* The task
Nothing in the records may be altered, so transcribe them exactly.

* Records supplied
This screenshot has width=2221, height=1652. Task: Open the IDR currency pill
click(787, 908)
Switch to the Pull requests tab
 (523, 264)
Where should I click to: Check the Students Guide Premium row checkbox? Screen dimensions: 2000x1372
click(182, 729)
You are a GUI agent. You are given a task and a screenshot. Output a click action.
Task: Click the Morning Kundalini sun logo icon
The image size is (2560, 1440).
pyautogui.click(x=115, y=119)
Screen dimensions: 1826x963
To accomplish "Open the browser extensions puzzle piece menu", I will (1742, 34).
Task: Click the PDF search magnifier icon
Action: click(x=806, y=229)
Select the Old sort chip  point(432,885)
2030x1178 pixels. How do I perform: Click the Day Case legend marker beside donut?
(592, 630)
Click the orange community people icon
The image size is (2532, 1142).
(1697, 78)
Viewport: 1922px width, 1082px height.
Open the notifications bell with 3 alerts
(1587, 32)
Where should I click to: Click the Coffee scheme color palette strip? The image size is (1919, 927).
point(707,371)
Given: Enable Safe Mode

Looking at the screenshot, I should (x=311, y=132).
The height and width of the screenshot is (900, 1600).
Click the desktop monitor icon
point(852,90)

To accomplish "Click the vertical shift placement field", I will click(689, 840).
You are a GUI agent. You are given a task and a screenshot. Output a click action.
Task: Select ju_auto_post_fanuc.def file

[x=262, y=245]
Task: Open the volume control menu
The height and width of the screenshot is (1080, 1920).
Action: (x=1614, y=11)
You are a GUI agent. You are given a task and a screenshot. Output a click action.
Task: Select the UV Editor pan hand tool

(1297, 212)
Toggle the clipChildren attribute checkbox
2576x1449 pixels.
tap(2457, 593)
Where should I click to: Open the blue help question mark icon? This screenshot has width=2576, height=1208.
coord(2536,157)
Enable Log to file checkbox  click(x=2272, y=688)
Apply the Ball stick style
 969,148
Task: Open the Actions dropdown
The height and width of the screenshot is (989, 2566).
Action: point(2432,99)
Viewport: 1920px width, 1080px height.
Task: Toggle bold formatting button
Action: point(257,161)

* Answer below
This screenshot has width=2221, height=1652. Task: Open the IDR currency pill
click(787, 908)
Switch to the Pull requests tab
 (523, 264)
Where should I click to: Check the Students Guide Premium row checkbox? Screen dimensions: 2000x1372
click(182, 729)
You are a GUI agent. You are given a task and a screenshot. Output a click action.
Task: Click the Morning Kundalini sun logo icon
The image size is (2560, 1440).
pyautogui.click(x=115, y=119)
Screen dimensions: 1826x963
To accomplish "Open the browser extensions puzzle piece menu", I will (1742, 34).
Task: Click the PDF search magnifier icon
Action: click(x=806, y=229)
Select the Old sort chip  point(432,885)
2030x1178 pixels. How do I perform: Click the Day Case legend marker beside donut?
(592, 630)
Click the orange community people icon
The image size is (2532, 1142).
(1697, 78)
Viewport: 1922px width, 1082px height.
Open the notifications bell with 3 alerts
(1587, 32)
Where should I click to: Click the Coffee scheme color palette strip? The image size is (1919, 927).
point(707,371)
Given: Enable Safe Mode

Looking at the screenshot, I should (x=311, y=132).
The height and width of the screenshot is (900, 1600).
Click the desktop monitor icon
point(852,90)

To accomplish "Click the vertical shift placement field", I will click(689, 840).
You are a GUI agent. You are given a task and a screenshot. Output a click action.
Task: Select ju_auto_post_fanuc.def file

[x=262, y=245]
Task: Open the volume control menu
The height and width of the screenshot is (1080, 1920).
Action: (x=1614, y=11)
You are a GUI agent. You are given a task and a screenshot. Output a click action.
Task: Select the UV Editor pan hand tool

(1297, 212)
Toggle the clipChildren attribute checkbox
2576x1449 pixels.
tap(2457, 593)
Where should I click to: Open the blue help question mark icon? This screenshot has width=2576, height=1208.
coord(2536,157)
Enable Log to file checkbox  click(x=2272, y=688)
Apply the Ball stick style
 969,148
Task: Open the Actions dropdown
The height and width of the screenshot is (989, 2566).
Action: point(2432,99)
Viewport: 1920px width, 1080px height.
Task: Toggle bold formatting button
Action: point(257,161)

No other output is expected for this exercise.